Crypto’s structural flaws make it an unsuitable basis for a monetary system, according to the Bank for International settlements (BIS). Instead, monetary systems could be built around central bank digital currencies (CBDCs), which are digital representations of central bank money.
The BIS, an association of the world’s major central banks, dedicates a 42-page chapter in its 2022 Annual Economic Report to laying out a blueprint for the future of the global monetary system. In that vision, there is room for only some of crypto’s underlying technical features, like programmability and tokenization, not for cryptocurrencies themselves.
“Our broad conclusion is captured in the motto, ‘Anything that crypto can do, CBDCs can do better,’” said Hyun Song Shin, an economic adviser and head of research at the BIS said, during a press briefing on Monday.
The chapter, which will be published Tuesday ahead of the full report, identifies a number of limitations of crypto, including the lack of a stable nominal anchor. In monetary policy that is a variable – such as a currency peg – that can be used to control price levels.

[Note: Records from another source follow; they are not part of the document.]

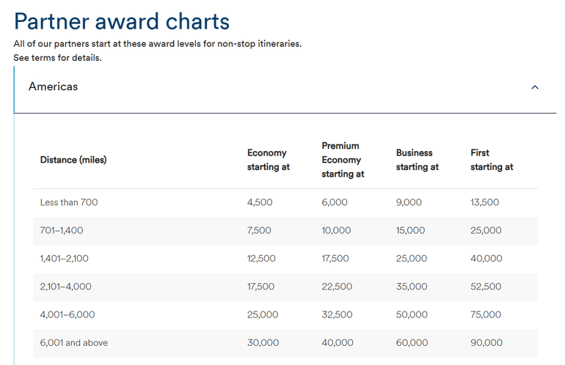565x365 pixels.
Task: Select the Distance (miles) column header
Action: point(73,160)
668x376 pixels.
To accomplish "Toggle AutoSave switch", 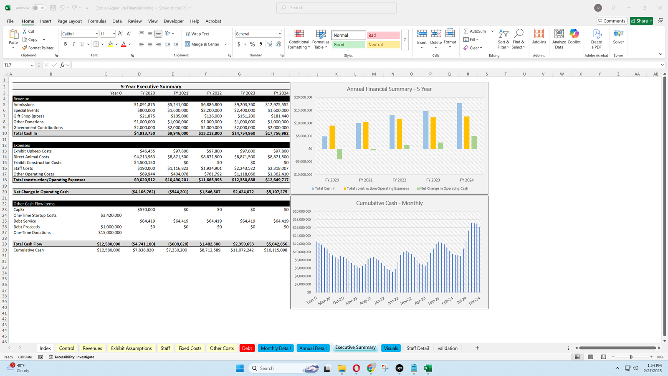I will tap(39, 8).
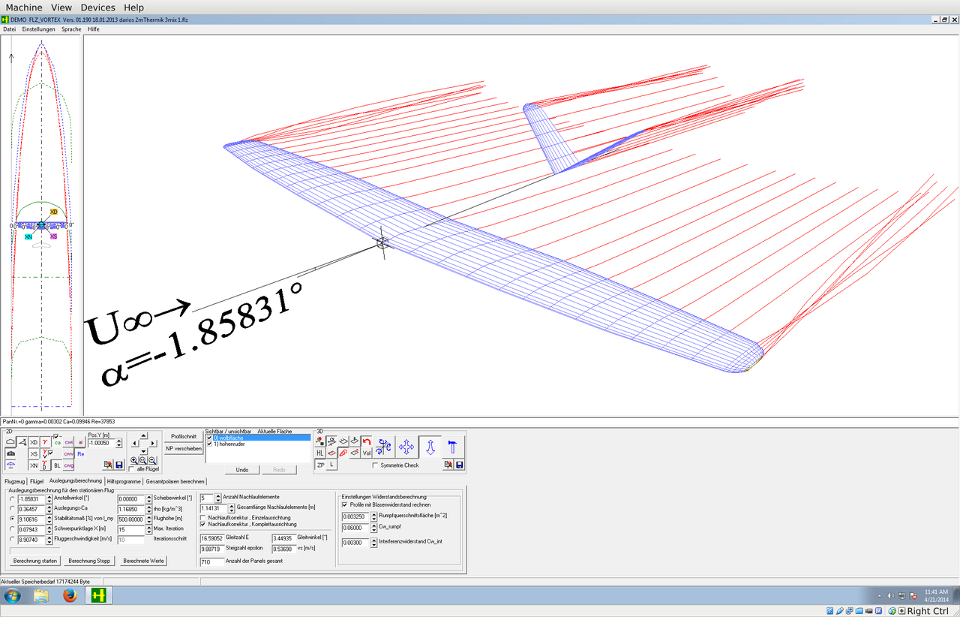Uncheck 'Profile mit Blasenwiderstand rechnen'
960x617 pixels.
(x=345, y=505)

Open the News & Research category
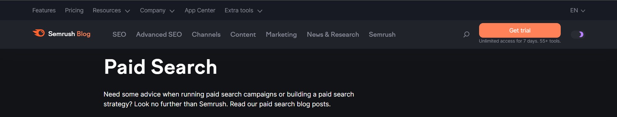click(333, 34)
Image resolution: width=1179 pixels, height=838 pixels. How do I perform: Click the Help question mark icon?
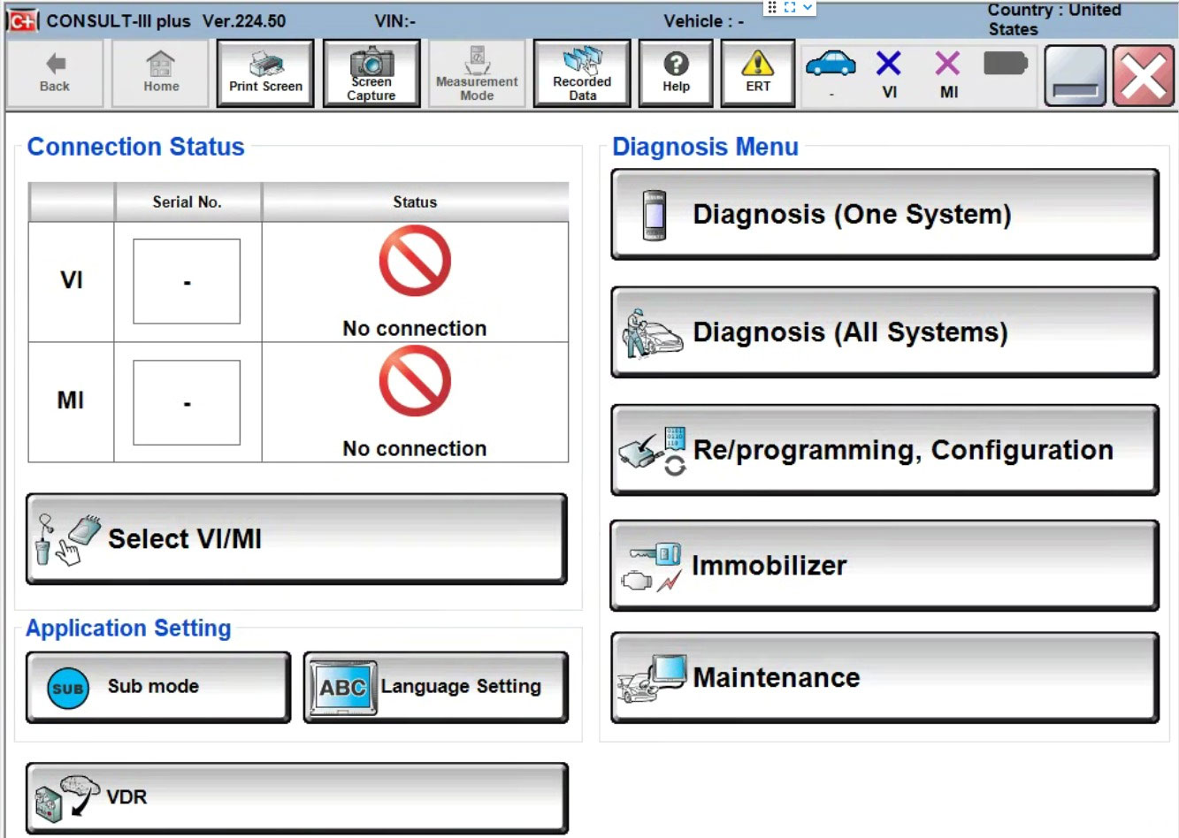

Stablecoins, cryptocurrencies pegged to the value of assets like sovereign currencies, are the crypto world’s search for such an anchor, Shin said. Stablecoins attempt to “piggyback on the stability of real money issued by central banks.”

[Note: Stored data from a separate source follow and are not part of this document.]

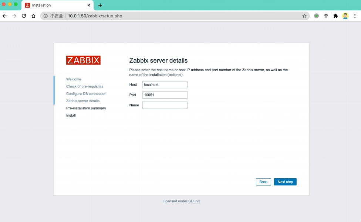Screen dimensions: 361x222
Task: Click the Next step button
Action: click(285, 182)
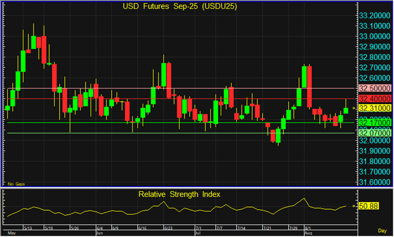This screenshot has width=394, height=237.
Task: Click the 33.20000 price axis label
Action: click(x=374, y=15)
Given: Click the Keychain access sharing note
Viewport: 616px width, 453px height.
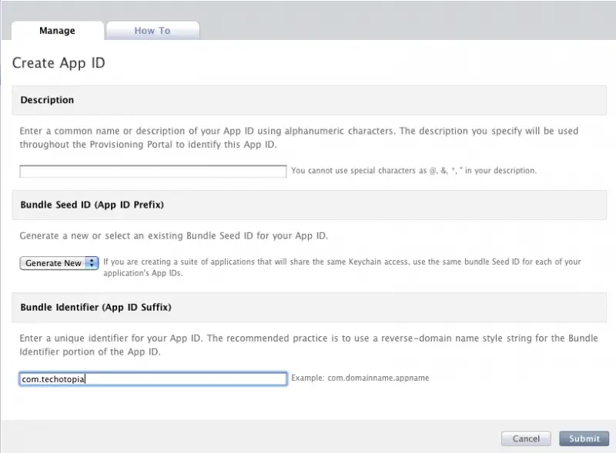Looking at the screenshot, I should 342,267.
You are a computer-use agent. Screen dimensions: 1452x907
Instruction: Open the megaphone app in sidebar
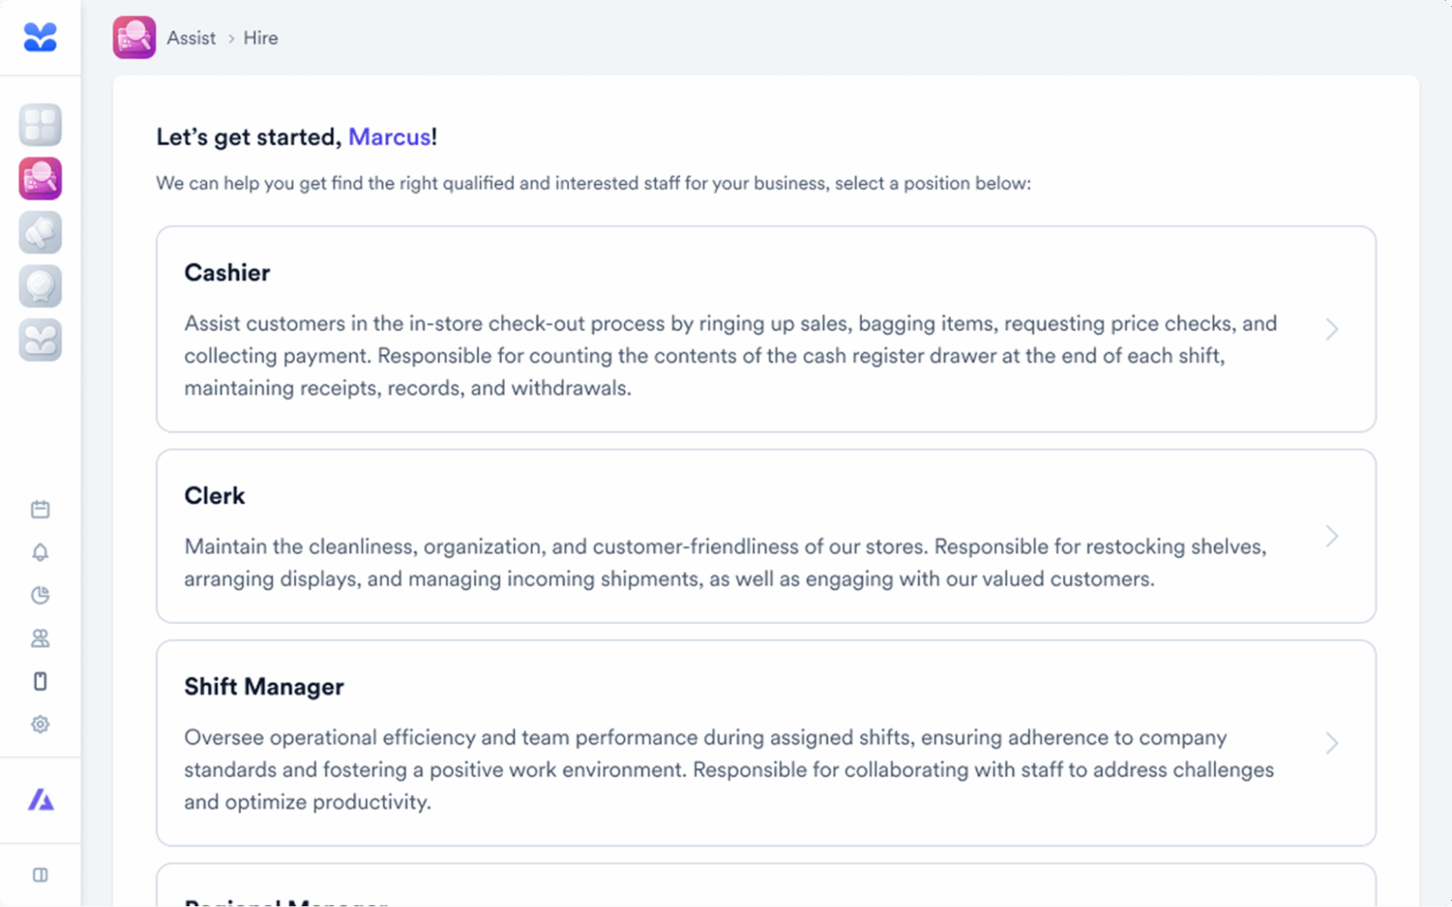point(40,233)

Shin said the recent crash of terraUSD, a dollar stablecoin with a market capitalization of $18 billion in early May that rapidly lost its peg, illustrated how stablecoins, despite their name, are unstable and don’t make good units of account. Unlike other leading stablecoins like USDC and USDT, which are reportedly backed by dollar-denominated reserves, terraUSD is an algorithmic stablecoin backed by another cryptocurrency (in this case LUNA) with an algorithm in place to regulate supply and demand of the stablecoin, and maintain its peg.
“The second important finding is that crypto and stablecoins fail to achieve the full network effects that we normally expect of money,” Shin said.
Money, Shin said, is the perfect example of a virtuous circle of greater use and greater acceptance. Crypto’s decentralized nature, on the other hand, achieves exactly the opposite, namely fragmentation.
In early June, BIS economists published a paper arguing that crypto cannot fulfill the role of money because costly transactions and scalability restrictions lead to the crypto world splitting into competing blockchains and ecosystems.
“Network effects mean ‘the more, the merrier.’ Crypto achieves the opposite: ‘the more, the sorrier’.”
CBDCs can do it better
In the BIS blueprint for future monetary systems, CBDCs play the role of stable digital currencies used in settlements, transfers and payments. But CBDC projects are still in early stages in most major economies, with China ahead of the curve with its digital yuan.
At the briefing, Shin responded with optimism to questions on his confidence in CBDCs and the progress made so far in BIS’ own experiments, noting that countries were choosing to issue CBDCs despite having robust payments systems.
“You know, India has one of the best retail fast payment systems in the world. It’s called UPI. And it’s led the way in actually showing the way on how these systems will actually operate. But India has decided to go to the final step and actually roll out a retail CBDC,” Shin said, referring to a CBDC that can be used by consumers for transactional purposes.
The paper acknowledges crypto’s contributions to technological advances, calling new developments a “radical departure” from existing systems. However, according to the report, technical capabilities that arose from innovations in the crypto space will only serve to strengthen the central bank monetary system.
“Programmability, composability and tokenization are not the preserve of crypto, but can instead be built on top of central bank digital currencies (CBDCs), fast payment systems and associated data architectures,” the report said.
The full report will be published June 26.